Tom & Laetitia : détournement d’usages et fabrication de récits
Cantine-comptine est imaginé par Tom Hébrard, designer et artiste, et Laetitia Troussel, conteuse et productrice d’événements. Ce projet est issu de la rencontre entre nos deux pratiques artistiques : le détournement d’usages et la fabrication de récits ; autrement dit, le design et le conte. Tous les deux sont des arts de la projection et du récit qui ont ce pouvoir de faire muter le réel au contact des idées. Travailler autour des manières d’être ensemble lors d’un repas, c’est créer de nouvelles écritures conviviales qui rendent ces imaginaires visibles. Cantine-comptine est donc un jeu de rôle entre l’imaginaire et l’existence, jusqu’à ce que l’un prenne la teinte de l’autre.
L’art discret du repas.
Cantine-comptine s’inscrit dans le cadre du projet Bananalités, qui porte une réflexion sur le fait « banal ». Si on recherche rarement le banal, la banalité est pourtant « faite d’un mystère qui n’a pas jugé utile de se dénoncer” (M. Blanchot). Passer à table est une des actions les plus fréquentes de notre quotidien mais, sans même nous en rendre compte, nous créons toujours un nouveau monde par le simple fait d’être ensemble autour d’un repas. Bananalités adresse ce mystère et transforme les banalités de ce rituel du repas en une situation artistique pour attirer le regard sur nos manières d’être ensemble à table. Suite à notre première expérience, le « souper collectif », nous sommes à la recherche de nouveaux terrains d’habitudes alimentaires pour construire notre inventaire de détournements et de possibles.

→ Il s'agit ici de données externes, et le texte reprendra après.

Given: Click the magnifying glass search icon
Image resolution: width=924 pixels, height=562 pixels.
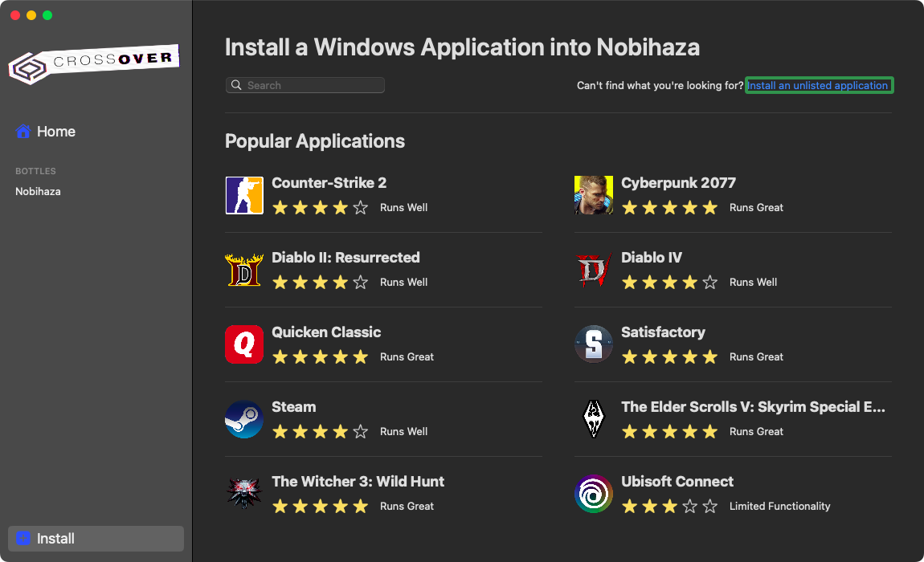Looking at the screenshot, I should [236, 85].
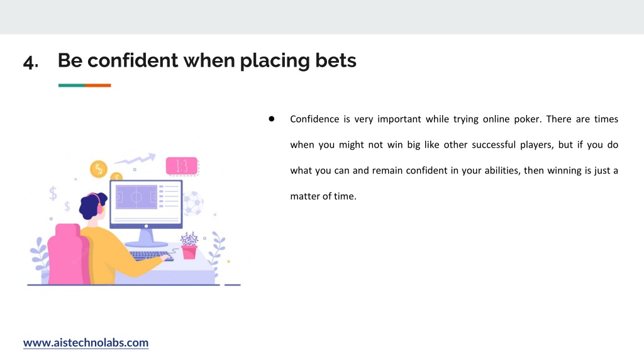644x362 pixels.
Task: Click the paragraph starting 'Confidence is very important'
Action: pyautogui.click(x=454, y=158)
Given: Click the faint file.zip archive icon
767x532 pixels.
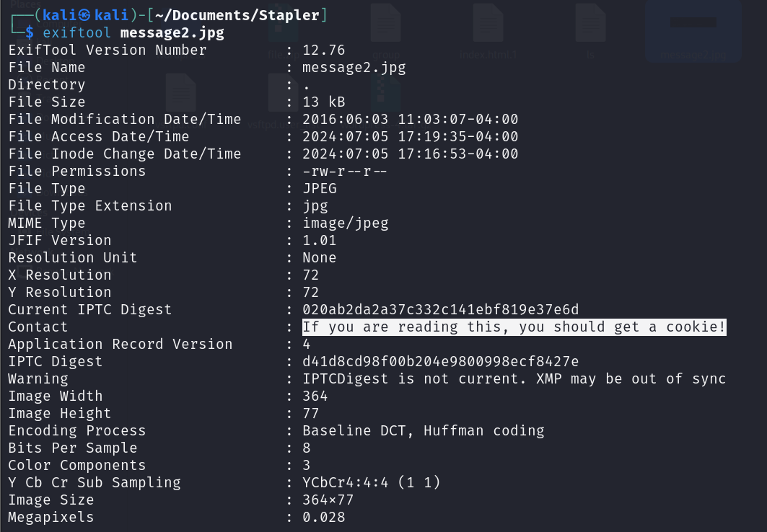Looking at the screenshot, I should 284,31.
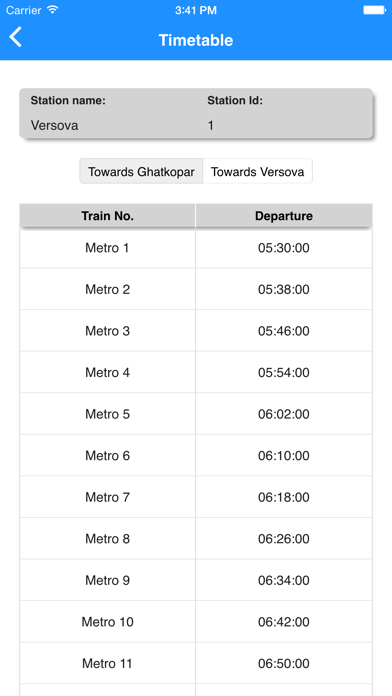Switch to Towards Versova segment
Viewport: 392px width, 696px height.
[257, 171]
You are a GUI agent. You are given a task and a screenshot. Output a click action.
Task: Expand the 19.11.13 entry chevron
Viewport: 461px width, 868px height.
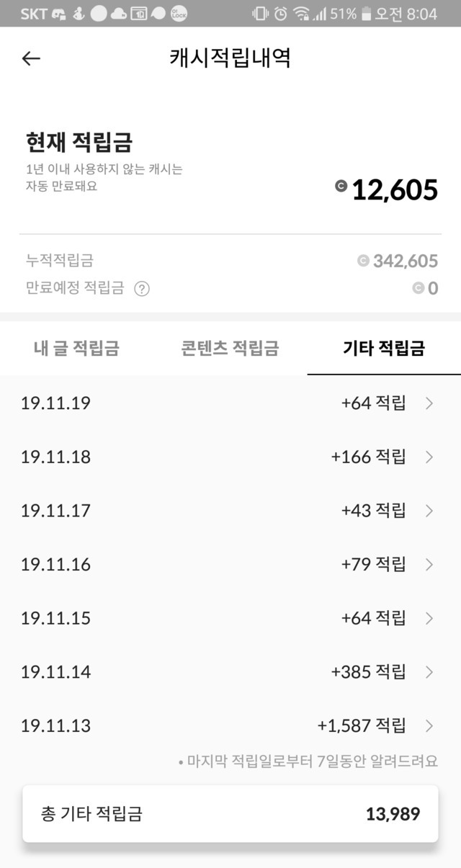pos(429,725)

Le grand renversement du banal
Annulation des récréations, fermetures des cantines : aujourd’hui le banal vient à manquer. A la télévision, des nostalgiques nous miment comment ils serraient la main de leur banquier : on fait appel au conte pour ressusciter nos habitudes regrettées. Ailleurs, les théâtres ferment et le spectacle se retrouve, lui, sur notre plan de travail, à regarder la mort de Phèdre d’un œil en surveillant la cuisson des pommes de terre de l’autre. Alors que le banal se fait exceptionnel et que le spectacle se fait hors scène, et si nous n’arrivions plus démêler l’un de l’autre ? Et si nous prenions le temps d’inventer ?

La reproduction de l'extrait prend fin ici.